→ Exercise
A complete and exact copy of the data below is the task.

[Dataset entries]
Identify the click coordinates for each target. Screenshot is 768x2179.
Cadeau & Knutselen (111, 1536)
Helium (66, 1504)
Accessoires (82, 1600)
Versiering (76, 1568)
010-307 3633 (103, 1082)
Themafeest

→ Solved exercise
Identify the click coordinates for each target. Screenshot is 768x2179.
Cadeau & Knutselen (111, 1536)
Helium (66, 1504)
Accessoires (82, 1600)
Versiering (76, 1568)
010-307 3633 (103, 1082)
Themafeest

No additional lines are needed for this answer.